“Technologies and features developed by automakers and suppliers have heavily focused on designing interfaces that users can understand quickly and operate efficiently,” says Mark Boyadjis, senior analyst at IHS Automotive Inc. “Automotive engineers are searching for the perfect intersection between device complexity and user input and output.”

According to Boyadjis, automakers are trying to differentiate their brands through HMI technology, so they’re adopting multimodal interfaces. He says several technologies are forecast to grow 20 percent annually between now and the end of the decade, including touch screens, touchpads, haptic feedback, proximity sensing and gesture recognition.

“Each technology has its pros and cons, and a multimodal HMI is the best way to harness the pros of each while mitigating the cons,” notes Derek Viita, senior analyst at Strategy Analytics Inc. “For example, voice recognition systems are great when they work well, and not so great when an error needs to be corrected.

“But, if a voice recognition system is combined with a touch screen that provides simple visuals during the voice-controlled task, and allows the user to touch suggested commands at any point, this common problem with voice-based systems is mitigated,” explains Viita.

“For gesture controls to work well, the driver needs to be trained on proper hand placement and movement,” Viita points out. “Gesture controls are also very challenging to implement in a moving car, as jostling movements and changing light conditions make it difficult for cameras and sensors to reliably detect gestures.”

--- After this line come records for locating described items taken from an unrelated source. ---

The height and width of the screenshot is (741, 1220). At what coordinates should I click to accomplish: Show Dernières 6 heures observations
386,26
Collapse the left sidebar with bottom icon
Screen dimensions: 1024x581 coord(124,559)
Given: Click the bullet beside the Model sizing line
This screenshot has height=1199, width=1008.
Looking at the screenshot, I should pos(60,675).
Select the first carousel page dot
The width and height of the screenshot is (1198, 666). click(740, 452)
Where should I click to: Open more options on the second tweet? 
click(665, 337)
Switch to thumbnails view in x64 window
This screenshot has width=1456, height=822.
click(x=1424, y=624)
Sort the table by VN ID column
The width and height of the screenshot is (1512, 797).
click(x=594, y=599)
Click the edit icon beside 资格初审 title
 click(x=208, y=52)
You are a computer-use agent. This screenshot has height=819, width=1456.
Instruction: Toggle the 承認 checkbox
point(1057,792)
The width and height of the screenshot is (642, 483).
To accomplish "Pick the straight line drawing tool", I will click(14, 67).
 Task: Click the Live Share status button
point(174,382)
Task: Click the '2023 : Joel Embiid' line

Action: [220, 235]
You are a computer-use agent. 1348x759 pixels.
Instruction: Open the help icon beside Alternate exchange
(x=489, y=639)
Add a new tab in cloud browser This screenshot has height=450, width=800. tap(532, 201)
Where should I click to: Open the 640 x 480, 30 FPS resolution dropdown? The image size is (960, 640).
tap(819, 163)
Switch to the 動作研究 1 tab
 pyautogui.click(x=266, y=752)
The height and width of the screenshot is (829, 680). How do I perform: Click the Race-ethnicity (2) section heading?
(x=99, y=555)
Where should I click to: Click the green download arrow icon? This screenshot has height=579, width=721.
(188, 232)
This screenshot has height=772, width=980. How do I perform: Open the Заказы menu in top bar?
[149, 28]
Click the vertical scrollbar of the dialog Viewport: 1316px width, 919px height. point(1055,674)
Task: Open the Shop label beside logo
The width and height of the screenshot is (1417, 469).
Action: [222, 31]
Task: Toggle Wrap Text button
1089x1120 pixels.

In the future, drivers may use advanced technology, such as eye gaze, head direction and image attribute tracking systems, to make vehicle control selections.

Visteon engineers recently developed technology that allows drivers to select controls through eye movement and head direction. The HMeye cockpit concept relies on hidden eye-tracking cameras that capture and process data. It allows vehicle controls, such as the radio, cabin temperature and navigation, to be operated through the drivers’ eyes.

“Eye-tracking works best as a secondary HMI supplemental control, or as a supplemental safety system, not as a primary infotainment HMI control,” claims Viita. “By definition, eye-tracking HMI requires the driver’s eyes to be off the road for a certain period of time for the system to detect a selection. This either encourages abnormally long and unsafe glances, or if a shorter glance can trigger a selection, leads to more errors.”

Touch screens are the most mature HMI technology. But, their sensitivity and reliability still needs improvement.

“Many in-car touch screens suffer from an excessive amount of lag, and don’t work well with gloved hands, which presents a problem in colder-weather environments,” says Viita. “Automakers’ attempts to address this issue have, in turn, directly affected the design of the interior.

“HMI technology makes vehicle assembly different, but not necessarily more complex,” Viita points out. “The main difference is that concerns over physical control location are now shifting to concerns about software code and algorithms, which means that testing and validation procedures will need to be adjusted.”

“Today, HMI components are more and more modular, which reduces the manufacturing complexity of dashboards and consoles,” adds Boyadjis. “However, many automakers are offering three types of optional HMI platform packages, featuring different sizes of displays and navigation systems.

 “Those kinds of options can make assembly challenging,” notes Boyadjis. “It’s no longer as simple as just sliding an all-in-one component in and out. Wire harnesses are also affected, because high-speed cabling is necessary to support high-resolution displays.”